Como se não bastasse o nível de invasão desse ataque, a situação fica ainda pior ao imaginar que ele possa ter sido incentivado por um governo, como divulgado pelo TechCrunch. De acordo com a notícia, fontes familiarizadas com o assunto disseram que os sites faziam parte de um ataque apoiado pela China para atingir a comunidade uigure — que vive na região autônoma china de Xinjiang.

Antes de entender como o ataque cibernético contra os uigures funcionava, é importante destacar que a relação entre esse povo e o estado chinês é conflitante há mais de uma década. Isso acontece pois, por mais conectada que a região de Xinjiang esteja do território chinês, os uigures se enxergam culturalmente e etnicamente mais ligados à Ásia Central do que ao resto da China.

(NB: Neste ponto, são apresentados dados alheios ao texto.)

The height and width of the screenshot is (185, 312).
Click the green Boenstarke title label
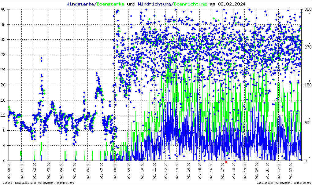tap(110, 4)
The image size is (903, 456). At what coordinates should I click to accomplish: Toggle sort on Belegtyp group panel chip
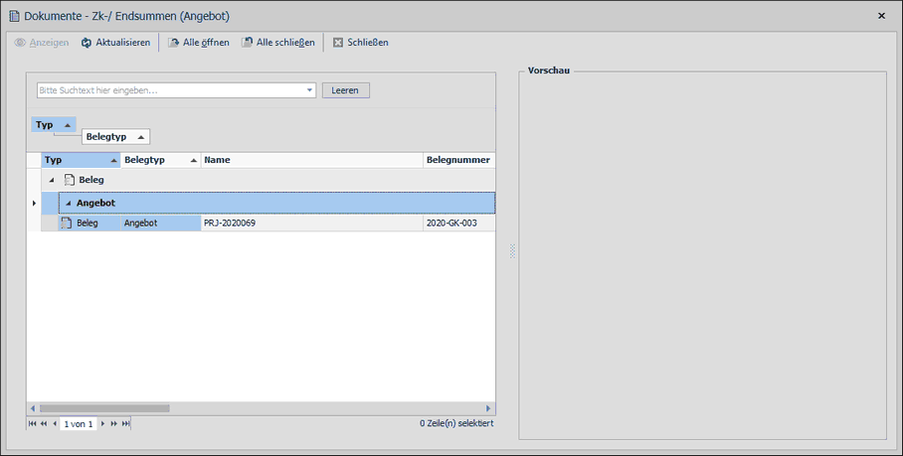tap(115, 137)
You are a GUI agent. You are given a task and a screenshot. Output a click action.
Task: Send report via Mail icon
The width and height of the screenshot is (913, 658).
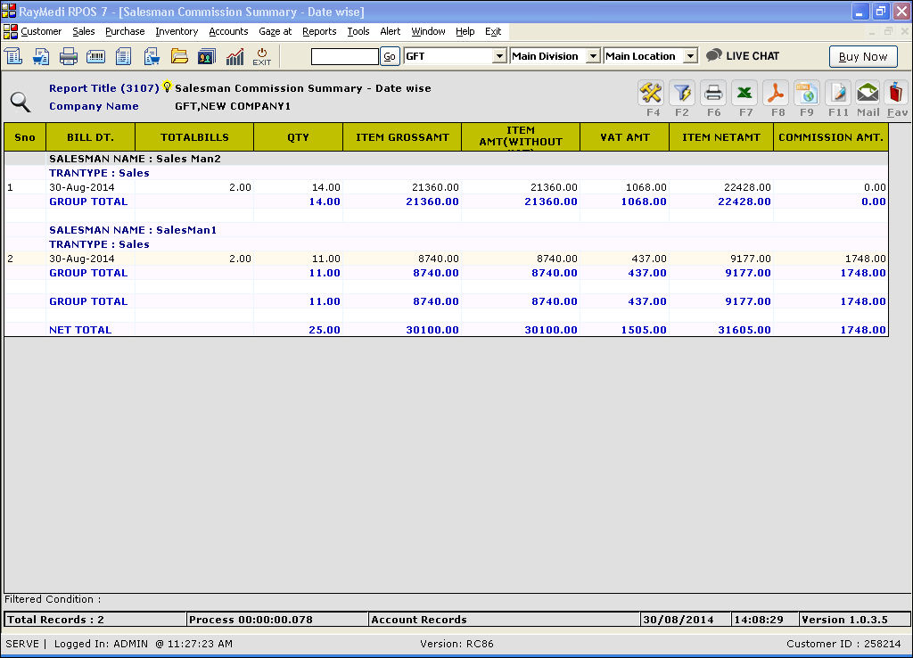click(x=868, y=94)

Para complicar ainda mais, a região presenciou uma intensa migração de chineses de etnia han, e vários uigures passaram a reclamar de discriminação e que sua cultura tem sido suprimida pelo estado chinês. Isso, é claro, criou um desconforto entre o povo uigure e as instituições chinesas, as quais alegam que militantes uigures vêm realizando uma campanha violenta contra o governo da China.

Entendendo a relação entre as duas partes, é possível dizer que os ataques através da plataforma mobile podem fazer parte dos esforços mais recentes do governo chinês para reprimir a comunidade muçulmana minoritária na região. No ano passado, Pequim deteve mais de 1 milhão de uigures em campos de concentração, segundo um comitê de direitos humanos da Organização das Nações Unidas (ONU).

Mais precisamente, a China poderia acessar, por meio da vulnerabilidade, milhares de informações sobre os uigures, incluindo a localização exata de uma pessoa praticamente em tempo real. Forbes confirmou que os mesmos sites usados para implantar softwares maliciosos em iPhones afetavam usuários do Android e do Windows, ou seja, quem quer tenha dado início ao ataque queria, de fato, atingir o maior número de pessoas possível.

Uma das fontes do TechCrunch disse, ainda, que os sites também infectaram dispositivos de outras pessoas (que não são uigures) as quais inadvertidamente acessaram esses domínios pois eles foram indexados na pesquisa do Google — o que levou o FBI1 a alertar o Google sobre o problema.

Como informamos, a Apple corrigiu a vulnerabilidade no iOS 12.1.4, mas ainda assim fica o questionamento se todas as outras vias de ataque foram corrigidas.